"ZombieLoad": a new set of speculative-execution attacks

It really is more than a little unfair to use this revelation as another reason to go on an(other) anti-Javascript rant. Sure, Javascript is at this time a leading vector for how most people might be exposed to security threats, but Javascript also enables much or most of the useful stuff we take advantage of and benefit from on the internet.

I well understand that "real" programmers and software engineers are contemptuous of Javascript and those who use it to build software and websites, but I think there's more than a little bit of envy in there as well. Yes, Javascript has a chaotic, undisciplined ecosystem of add-in functionality, but that ecosystem is also both enormously useful and just plain enormous. Futhermore, Javascript has been a vehicle and driver for widespread popularization of some decent ideas about what a high level language should offer (even if Javascript didn't necessarily invent those ideas). Again, I sometimes detect a hint of envy from "real" programmers in this regard.

Finally, I find it particularly unreasonable that this particular security threat, which has been brought to us by arguably some of the most highly skilled "real" computing engineers on the planet, should be your excuse for going on a rant about Javascript.

Blame the Arpanet, where passwords (FTP and Telnet) flew around unencrypted (and everyone on the Arpanet knew how to exploit that) and if the hacker wasn't patient enough for packet snooping, Finger provided a convenient backdoor to every system. Pre-Java and JavaScript, there was none of this executing random code over the Internet; you just downloaded the random code over the Internet (or, for many people, from the BBS).

Maybe the Internet could be better, but if billions of people are on the Internet, billions of people are going to be executing random code, either directly or by downloading it. Directly would be worse; maybe a world where the only way to run code on your computer for most people was download it from the **** Store might be safer, but not more free.

There isn't a clear distinction between "executing random code" and "processing random data". Processing data downloaded from unknown untrusted sources is kind of the fundamental purpose of the internet, as a system of end-to-end communication with no central authority, and I assume you're not trying to argue against the existence of the whole internet. Data formats usually get more sophisticated over time, as people add useful features, and sufficiently sophisticated data is indistinguishable from code. (PDF documents (and, even worse, PostScript) are obviously code masquerading as data files, but e.g. OpenType fonts and SVG filters and PowerPoint animations are also Turing-complete languages.)

So you're always going to end up dealing with the security implications of essentially executing untrusted code, and it seems better to be honest about it and do it in a real programming language (like JS) rather than pretending it's just data and must be inherently safe.

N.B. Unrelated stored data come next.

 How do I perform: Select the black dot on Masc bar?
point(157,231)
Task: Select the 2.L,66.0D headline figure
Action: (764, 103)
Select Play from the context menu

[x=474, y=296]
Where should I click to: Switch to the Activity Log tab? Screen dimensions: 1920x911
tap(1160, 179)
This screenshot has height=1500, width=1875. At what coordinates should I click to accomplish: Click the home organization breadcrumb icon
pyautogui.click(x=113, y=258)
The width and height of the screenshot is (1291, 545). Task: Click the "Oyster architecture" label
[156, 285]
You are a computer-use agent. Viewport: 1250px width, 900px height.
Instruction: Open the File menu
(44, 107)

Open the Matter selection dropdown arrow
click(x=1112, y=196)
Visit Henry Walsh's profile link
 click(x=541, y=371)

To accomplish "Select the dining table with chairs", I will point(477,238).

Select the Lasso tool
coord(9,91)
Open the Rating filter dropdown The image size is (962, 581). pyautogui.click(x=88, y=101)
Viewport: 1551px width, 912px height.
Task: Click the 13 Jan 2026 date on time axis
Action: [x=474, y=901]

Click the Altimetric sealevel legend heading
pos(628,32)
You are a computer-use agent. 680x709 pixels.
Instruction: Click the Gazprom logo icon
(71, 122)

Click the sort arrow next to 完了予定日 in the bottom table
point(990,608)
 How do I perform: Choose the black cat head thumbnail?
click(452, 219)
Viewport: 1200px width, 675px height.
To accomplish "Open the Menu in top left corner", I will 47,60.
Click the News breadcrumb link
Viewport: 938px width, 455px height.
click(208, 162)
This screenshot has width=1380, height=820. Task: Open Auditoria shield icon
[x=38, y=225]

In the context of Spectre, there's also the NetSpectre attack, which explains how you can attack a remote target by sending not-even-vaguely-code-like data to the target system. You just send some requests that trigger a speculative array read based on secret data, which leaks into the cache state, then measure the cache state via the latency of network responses. The only way to truly solve that problem (without disabling speculation) is to disconnect from the internet entirely. Limiting the expressivity of data won't help.